Central Retinal Vein Occlusions

Central Retinal Vein Occlusions | Randall Wong MD Retina Specialist

Central Retinal Vein Occlusions | CRVO

A central retinal vein occlusion, or CRVO, occurs when the entire retinal vein occludes.  A central retinal vein occlusion is one of two types of vascular occlusions which affect the retinal veins.  The other form of a retinal vascular occlusion is called a branch retinal vein occlusion (BRVO). A hemi-retinal vein occlusion is synonymous with a BRVO.

There are two types of retinal artery occlusion:  central retinal artery occlusions and branch retinal artery occlusions.

Symptoms of CRVO

All vascular occlusions of the retina are painless.  Vision loss with a CRVO is usually severe, quick and painless.  A CRVO generally happens only to one eye as bilateral vein occlusions are not common.

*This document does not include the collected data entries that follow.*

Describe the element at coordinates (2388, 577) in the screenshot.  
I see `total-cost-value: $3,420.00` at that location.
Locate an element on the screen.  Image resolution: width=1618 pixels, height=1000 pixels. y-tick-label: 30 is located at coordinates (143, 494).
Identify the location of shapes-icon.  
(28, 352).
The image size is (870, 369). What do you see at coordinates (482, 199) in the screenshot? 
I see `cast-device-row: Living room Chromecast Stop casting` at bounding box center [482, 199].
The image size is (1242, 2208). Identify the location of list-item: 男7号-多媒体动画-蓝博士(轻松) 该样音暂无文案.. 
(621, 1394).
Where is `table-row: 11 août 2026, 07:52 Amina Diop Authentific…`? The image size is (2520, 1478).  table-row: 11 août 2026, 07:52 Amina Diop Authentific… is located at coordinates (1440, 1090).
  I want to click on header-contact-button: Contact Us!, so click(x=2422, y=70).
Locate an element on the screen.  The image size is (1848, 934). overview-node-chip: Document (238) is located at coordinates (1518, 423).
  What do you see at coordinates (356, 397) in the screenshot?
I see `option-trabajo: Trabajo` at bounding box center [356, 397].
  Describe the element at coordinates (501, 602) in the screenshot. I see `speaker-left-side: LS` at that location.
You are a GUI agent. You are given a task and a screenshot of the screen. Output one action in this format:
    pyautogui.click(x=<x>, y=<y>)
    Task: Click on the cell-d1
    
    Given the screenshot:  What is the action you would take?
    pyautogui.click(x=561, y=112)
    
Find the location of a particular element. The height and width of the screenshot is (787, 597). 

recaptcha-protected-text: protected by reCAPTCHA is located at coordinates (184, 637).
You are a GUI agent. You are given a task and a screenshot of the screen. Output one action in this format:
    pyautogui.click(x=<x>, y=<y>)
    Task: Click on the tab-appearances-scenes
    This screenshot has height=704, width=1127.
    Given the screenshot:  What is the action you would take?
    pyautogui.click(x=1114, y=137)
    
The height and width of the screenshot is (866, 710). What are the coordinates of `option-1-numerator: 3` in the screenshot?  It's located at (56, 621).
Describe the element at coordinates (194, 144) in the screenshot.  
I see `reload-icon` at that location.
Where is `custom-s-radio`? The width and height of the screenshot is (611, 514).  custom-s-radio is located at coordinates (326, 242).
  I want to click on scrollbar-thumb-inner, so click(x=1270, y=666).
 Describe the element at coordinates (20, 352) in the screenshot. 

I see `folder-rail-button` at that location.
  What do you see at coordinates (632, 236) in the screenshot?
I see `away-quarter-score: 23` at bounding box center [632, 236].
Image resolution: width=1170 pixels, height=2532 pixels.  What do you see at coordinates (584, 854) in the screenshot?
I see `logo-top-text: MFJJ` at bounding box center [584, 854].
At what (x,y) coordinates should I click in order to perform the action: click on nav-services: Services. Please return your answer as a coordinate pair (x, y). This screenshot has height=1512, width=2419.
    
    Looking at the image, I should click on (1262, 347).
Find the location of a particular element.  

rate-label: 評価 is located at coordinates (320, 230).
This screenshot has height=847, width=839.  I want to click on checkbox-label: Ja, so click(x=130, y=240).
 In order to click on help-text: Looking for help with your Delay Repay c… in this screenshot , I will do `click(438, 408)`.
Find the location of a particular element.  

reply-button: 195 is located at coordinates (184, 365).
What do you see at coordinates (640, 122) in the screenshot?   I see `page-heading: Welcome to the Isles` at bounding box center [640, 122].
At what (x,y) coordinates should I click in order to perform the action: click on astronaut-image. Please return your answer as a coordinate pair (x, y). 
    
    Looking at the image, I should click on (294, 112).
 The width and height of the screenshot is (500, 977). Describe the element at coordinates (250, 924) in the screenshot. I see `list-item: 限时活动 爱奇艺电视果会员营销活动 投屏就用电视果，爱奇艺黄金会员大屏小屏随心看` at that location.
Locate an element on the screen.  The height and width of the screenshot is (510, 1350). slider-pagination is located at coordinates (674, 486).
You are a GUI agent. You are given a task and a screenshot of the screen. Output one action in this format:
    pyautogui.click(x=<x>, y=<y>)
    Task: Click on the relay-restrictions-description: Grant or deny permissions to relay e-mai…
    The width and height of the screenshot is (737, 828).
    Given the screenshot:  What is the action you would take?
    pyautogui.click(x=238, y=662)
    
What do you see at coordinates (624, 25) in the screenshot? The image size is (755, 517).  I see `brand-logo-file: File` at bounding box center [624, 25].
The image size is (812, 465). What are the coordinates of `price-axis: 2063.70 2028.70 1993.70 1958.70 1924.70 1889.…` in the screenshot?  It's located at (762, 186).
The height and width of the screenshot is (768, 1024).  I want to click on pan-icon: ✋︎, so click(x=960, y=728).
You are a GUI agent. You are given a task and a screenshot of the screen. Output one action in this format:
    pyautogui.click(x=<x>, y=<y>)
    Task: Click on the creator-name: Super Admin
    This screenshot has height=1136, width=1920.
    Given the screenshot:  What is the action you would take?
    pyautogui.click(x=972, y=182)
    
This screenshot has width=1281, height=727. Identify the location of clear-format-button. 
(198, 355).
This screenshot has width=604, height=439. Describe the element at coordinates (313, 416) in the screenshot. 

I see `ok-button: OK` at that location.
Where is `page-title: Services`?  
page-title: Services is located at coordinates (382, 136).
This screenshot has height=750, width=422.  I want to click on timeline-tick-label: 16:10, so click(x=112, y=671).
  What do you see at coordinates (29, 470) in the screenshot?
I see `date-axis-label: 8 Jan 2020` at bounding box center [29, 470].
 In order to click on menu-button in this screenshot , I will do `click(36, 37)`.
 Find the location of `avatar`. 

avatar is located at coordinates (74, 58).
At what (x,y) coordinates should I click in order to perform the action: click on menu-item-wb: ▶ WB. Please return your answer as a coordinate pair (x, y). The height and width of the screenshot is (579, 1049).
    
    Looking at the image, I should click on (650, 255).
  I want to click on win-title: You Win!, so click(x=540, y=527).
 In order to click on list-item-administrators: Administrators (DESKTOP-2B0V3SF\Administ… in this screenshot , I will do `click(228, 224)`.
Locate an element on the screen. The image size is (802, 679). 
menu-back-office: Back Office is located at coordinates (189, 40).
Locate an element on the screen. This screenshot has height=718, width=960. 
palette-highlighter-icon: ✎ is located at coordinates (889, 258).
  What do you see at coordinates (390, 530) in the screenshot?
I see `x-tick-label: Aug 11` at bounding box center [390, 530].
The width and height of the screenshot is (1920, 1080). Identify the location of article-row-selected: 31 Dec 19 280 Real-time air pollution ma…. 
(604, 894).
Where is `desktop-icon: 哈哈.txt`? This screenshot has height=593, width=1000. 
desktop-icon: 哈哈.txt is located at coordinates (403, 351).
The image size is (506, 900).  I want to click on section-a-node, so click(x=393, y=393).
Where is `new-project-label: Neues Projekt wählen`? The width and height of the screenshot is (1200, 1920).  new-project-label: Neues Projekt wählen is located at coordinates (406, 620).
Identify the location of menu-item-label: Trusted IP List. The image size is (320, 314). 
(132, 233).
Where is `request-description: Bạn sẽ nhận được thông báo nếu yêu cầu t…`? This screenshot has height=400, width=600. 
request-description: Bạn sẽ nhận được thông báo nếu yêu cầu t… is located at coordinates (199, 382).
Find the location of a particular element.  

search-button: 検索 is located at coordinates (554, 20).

Vision loss from a CRVO is usually permanent.  Intravitreal injections of anti-VEGF and steroid are commonly employed, but usually do not result in significant improvement in vision.

Complications of CRVO

When the central vein occludes, significant leakage of blood and fluid occurs into the retina.  It is very similar to a car tire running over a garden hose - everything backs up and leaks. Fluid accumulating in the retina causes swelling and there is usually substantial bleeding into the retinal tissue.  Macular edema (swelling of the macula) is very common.

Whenever there is loss of blood supply to the retina, neovascular glaucoma can develop.  Neovascular glaucoma is a specific type of glaucoma which results only when oxygen supply (via blood flow) to the retina is insufficient to meet oxygen demand.

Of the four types of retinal vascular occlusions, neovascular glaucoma most commonly develops from a CRVO.

Regardless of our ability to improve vision with treatment, patients with central retinal vein occlusions must be monitored routinely for evidence of a CRVO.  Evidence of neovascularization can often be reversed with early detection.

Treatment of CRVO

Treatment of central retinal vascular occlusions is aimed at reducing the macular edema.  This can be achieved with laser, intravitreal injections of anti-VEGF or steroids.

Unfortunately, unlike other disease, reducing the macular edema does not translate to impressive visual improvement.